Une panne électrique qui illumine les liens

Lundi 28 avril 2025, une panne électrique globale a plongé simultanément, l’Espagne (vers 12h30, heure locale) et le Portugal (vers 11h30, heure locale) dans le noir pendant 10 à 20 heures. Par conséquent, plusieurs perturbations ont été observées. Activités économiques interrompues, trafic ferroviaire et aérien à l’arrêt, feux de circulation en panne, trains bloqués, ascenseurs bloqués, … y compris l’arrêt total des télécommunications jusqu’au Maroc. La dépendance électrique est bien réelle et l’interconnexion fragile.

Quant à la France, selon le communiqué du gestionnaire du réseau de transport d’électricité (RTE): « des foyers du Sud-Ouest de la France ont été privés d’alimentation électrique pendant quelques minutes dans le Pays basque. L’ensemble a été rétabli très rapidement ».

© Révolution Énergétique
© Révolution Énergétique

Entraide exemplaire

Cette panne gigantesque a révélé une solidarité exemplaire au sein de la population, en Espagne comme au Portugal. L’ambiance est restée calme et bon enfant dans les rues tout au long de la panne… A côté du chaos, des drames ont été évités.

Un des nombreux témoignages sur les réseaux sociaux:

« Hello du Portugal ! 👋🏻 vous avez en France cette tendance à ne montrer que le côté galère de ce que l’on a vécu ici. Je peux vous dire qu’ici, on s’est tous retrouvés en terrasse, dans les parcs, avec voisins et inconnus. Il faisait très beau. Le soir c’était pique-nique géant avec ce qui pouvait périmer dans le frigo. Des gens jouaient de la musique, on sorti les lampes à piles et les radios le soir. J’ai trouvé cette journée vraiment super. On devrait tous avoir un jour off sans internet, sans travail, sans téléphone qui sonne, on a fait société et c’était si paisible et réjouissant. Zéro pillage, zéro agression. Vraiment une super expérience (petite pensée pour les gens bloqués dans les ascenseurs ou les trains tout de même mais c’était une toute petite minorité) »

Manque de robustesse

Historique en Europe

A la conception, le réseau de distribution électrique a été pensé comme une structure radiale. On distribue l’énergie électrique, dans un seul sens, vers les utilisateurs (approche top-down).

Par contre, aujourd’hui, la production se veut décentralisée. On produit donc au sein du même réseau de distribution. Ce qui n’était pas prévu au départ. Les utilisateurs sont devenus des potentielles sources remontantes de puissance électrique. D’où les problèmes de congestion.

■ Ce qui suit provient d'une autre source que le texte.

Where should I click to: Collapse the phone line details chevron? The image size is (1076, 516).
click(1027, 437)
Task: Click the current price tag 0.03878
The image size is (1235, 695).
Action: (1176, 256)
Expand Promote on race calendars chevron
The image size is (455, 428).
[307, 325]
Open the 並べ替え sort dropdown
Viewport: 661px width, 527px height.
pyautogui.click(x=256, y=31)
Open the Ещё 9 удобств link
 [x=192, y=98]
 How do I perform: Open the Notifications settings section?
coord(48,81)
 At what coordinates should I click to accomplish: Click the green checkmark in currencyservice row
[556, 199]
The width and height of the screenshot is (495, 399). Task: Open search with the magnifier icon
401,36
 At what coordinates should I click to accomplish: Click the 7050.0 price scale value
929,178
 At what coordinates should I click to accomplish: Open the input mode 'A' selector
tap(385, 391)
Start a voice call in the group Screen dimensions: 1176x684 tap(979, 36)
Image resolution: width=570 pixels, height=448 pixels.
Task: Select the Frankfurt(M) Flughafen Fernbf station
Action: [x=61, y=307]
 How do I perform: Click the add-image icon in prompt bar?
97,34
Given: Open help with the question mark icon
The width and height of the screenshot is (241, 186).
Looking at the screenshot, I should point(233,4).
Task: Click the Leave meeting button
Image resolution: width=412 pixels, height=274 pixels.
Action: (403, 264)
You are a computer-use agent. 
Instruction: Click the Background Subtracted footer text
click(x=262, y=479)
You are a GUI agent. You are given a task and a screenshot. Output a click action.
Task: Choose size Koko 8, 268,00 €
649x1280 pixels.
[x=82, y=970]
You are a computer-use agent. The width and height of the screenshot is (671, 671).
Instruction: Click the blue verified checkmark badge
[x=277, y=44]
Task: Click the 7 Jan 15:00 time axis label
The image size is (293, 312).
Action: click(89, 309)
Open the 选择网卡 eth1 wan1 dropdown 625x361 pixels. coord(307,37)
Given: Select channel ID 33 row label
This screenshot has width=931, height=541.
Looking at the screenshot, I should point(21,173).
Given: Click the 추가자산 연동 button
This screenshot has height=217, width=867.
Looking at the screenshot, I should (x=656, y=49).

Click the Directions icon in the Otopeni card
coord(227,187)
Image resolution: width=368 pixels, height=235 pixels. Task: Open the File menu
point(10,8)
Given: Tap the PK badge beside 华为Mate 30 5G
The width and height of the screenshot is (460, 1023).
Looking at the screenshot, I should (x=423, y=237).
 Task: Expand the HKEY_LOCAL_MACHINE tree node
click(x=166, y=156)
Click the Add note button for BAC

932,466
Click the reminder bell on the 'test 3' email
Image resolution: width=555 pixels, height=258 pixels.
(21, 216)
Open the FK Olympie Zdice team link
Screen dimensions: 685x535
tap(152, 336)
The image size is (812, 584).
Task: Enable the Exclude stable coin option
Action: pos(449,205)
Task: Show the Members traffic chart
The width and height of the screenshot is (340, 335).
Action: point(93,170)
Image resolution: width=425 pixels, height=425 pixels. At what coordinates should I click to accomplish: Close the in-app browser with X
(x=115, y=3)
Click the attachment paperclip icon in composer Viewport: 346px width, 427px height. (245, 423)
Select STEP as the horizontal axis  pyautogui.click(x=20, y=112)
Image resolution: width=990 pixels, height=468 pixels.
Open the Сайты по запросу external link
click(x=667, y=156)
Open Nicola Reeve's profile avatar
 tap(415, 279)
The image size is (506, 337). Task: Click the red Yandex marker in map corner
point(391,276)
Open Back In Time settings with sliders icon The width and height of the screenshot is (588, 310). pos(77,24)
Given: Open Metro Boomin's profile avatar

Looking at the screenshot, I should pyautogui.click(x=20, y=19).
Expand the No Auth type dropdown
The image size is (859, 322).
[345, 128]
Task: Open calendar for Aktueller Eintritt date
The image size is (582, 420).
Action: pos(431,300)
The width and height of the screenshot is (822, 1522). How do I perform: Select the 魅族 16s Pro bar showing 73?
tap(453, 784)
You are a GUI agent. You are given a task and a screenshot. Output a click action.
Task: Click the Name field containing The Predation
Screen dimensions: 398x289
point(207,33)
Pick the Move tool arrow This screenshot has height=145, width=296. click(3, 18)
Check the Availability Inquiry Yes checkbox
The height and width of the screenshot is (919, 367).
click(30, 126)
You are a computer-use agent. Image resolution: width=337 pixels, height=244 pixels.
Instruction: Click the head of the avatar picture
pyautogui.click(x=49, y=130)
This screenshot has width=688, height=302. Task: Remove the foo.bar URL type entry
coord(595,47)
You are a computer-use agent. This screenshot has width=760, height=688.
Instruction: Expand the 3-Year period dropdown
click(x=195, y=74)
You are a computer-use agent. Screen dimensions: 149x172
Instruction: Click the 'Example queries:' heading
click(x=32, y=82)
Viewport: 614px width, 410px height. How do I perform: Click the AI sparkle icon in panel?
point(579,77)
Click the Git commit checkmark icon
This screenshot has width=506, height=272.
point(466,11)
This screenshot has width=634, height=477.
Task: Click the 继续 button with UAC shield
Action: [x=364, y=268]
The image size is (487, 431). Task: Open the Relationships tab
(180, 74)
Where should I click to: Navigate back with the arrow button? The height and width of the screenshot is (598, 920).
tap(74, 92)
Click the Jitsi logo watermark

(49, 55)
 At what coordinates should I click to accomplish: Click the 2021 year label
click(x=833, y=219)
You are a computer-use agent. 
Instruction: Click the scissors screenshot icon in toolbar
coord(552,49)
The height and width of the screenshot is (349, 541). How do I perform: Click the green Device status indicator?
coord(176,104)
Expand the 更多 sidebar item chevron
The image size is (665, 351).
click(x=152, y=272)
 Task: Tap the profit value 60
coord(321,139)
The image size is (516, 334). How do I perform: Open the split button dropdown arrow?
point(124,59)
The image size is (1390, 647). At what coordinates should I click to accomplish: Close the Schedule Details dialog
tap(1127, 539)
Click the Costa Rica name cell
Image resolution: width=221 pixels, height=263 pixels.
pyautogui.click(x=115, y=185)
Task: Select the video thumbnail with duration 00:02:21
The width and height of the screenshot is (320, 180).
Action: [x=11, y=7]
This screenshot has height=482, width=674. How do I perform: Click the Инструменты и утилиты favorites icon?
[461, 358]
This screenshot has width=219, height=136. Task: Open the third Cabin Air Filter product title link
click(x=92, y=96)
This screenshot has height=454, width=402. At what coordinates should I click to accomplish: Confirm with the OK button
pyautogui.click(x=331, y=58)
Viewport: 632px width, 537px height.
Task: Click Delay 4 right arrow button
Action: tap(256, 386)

Rapport Red Eléctrica de España (REE)

50 jours plus tard, le gestionnaire du réseau de transport d’électricité à haute tension, a publié son rapport d’enquête. L’origine de la panne est multifactorielle.

  • Des oscillations de fréquence non amorties qui ont entrainé une réaction en chaîne;
  • Un système d’aide à la décision défaillant (à la fois électronique, réglementaire et humain);
  • Les « énergies renouvelables » hors de cause. Mauvaise conception à la base.

De toute évidence, le réseau électrique a échoué « au test de robustesse » à la conception… À savoir, maintenir le système stable et viable sous le flux des fluctuations.

Le déclencheur se situe du côté espagnol, avec en moyenne 40% de l’électricité produite d’origine solaire et éolienne. A midi, c’était approximativement 70%. En effet, la panne de courant proviendrait d’un comportement oscillatoire anormal dans la production électrique des centrales solaires photovoltaïques. (i) La fluctuation de puissance aurait déclenché une réaction en chaîne: instabilité de la tension sur le réseau électrique se terminant par un effondrement de la fréquence; mais il y a eu aussi (ii) une absence de réponse adéquate des centrales électriques à gaz et nucléaires. Elles étaient censées réguler la tension mais ne l’ont pas fait; (iii) ainsi que les déconnexions en cascade – apparemment inappropriées – d’autres installations d’énergie renouvelable. Bien que les tensions soient restées dans les limites de transport.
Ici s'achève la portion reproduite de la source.